The call is made in a new report released by the UK's largest trade union, Unite, together with the anti-poverty charity War on Want, and the Change to Win federation of US trade unions.
Neil Geiser, associate director of retail initiatives at Change to Win, warned that "corporate tax avoidance is not going to go away unless we shine a light on it and unless policy makers act decisively. This is an international issue, but our report gives the UK Government every reason to act forcefully to limit abuses by private equity backed firms."
The report focuses on an allegation that Alliance Boots, the owner of high street chemists Boots, has avoided at least GBP1.2bn (USD1.9bn) in tax since going private six years ago. It claims that the company took on huge levels of debt to fund its 2007 buyout, and "is likely to have apportioned this liability to reduce its corporation tax by about 95 percent over six years." The holding company that owns Alliance Boots is located in Gibraltar, and in 2008, the firm re-located to the low-tax canton of Zug, Switzerland.
Alliance Boots draws around 40 percent of its UK revenues from prescriptions and related services.

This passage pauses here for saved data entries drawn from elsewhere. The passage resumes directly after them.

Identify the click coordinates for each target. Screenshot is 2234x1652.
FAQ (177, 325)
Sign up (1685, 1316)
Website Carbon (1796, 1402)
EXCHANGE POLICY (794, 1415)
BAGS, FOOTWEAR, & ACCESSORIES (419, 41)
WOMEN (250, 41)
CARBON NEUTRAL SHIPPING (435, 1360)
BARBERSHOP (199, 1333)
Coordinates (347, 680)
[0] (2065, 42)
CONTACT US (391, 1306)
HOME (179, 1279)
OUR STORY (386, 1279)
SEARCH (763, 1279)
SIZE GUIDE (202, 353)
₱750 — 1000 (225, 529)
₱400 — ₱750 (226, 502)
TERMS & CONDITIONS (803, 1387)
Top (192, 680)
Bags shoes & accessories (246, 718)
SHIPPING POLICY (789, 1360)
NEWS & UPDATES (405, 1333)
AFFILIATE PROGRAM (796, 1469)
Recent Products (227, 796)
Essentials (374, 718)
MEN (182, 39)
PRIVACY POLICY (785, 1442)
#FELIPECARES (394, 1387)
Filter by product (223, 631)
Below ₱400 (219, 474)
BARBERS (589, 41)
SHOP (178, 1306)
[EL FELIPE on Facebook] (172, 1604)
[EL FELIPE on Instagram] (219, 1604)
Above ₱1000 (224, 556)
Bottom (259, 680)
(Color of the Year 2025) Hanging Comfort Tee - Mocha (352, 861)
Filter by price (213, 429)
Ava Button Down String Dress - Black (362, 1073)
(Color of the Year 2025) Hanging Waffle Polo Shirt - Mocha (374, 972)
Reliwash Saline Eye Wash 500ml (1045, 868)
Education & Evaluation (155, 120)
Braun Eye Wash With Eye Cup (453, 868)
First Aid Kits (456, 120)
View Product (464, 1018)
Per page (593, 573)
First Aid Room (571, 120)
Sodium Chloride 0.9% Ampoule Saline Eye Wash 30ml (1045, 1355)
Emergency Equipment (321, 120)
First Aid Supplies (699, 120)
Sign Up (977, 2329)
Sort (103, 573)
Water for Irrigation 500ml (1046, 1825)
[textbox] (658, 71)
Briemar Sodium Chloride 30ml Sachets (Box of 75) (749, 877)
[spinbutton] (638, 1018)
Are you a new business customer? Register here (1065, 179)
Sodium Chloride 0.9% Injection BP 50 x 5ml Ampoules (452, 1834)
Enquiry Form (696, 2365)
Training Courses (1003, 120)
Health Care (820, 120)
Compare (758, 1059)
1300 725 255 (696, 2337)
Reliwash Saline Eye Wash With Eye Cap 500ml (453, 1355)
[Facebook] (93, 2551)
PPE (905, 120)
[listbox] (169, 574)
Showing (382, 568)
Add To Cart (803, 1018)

The three sponsoring organizations argue that Alliance Boots should disclose key tax and financial information, and urge the Government to launch an investigation of the company's tax practices. They also stress the need for transparency and accountability in cases where public contracts are undertaken by private companies, changes to the taxation of private equity-backed businesses, and reform of the tax systems in British Overseas Territories.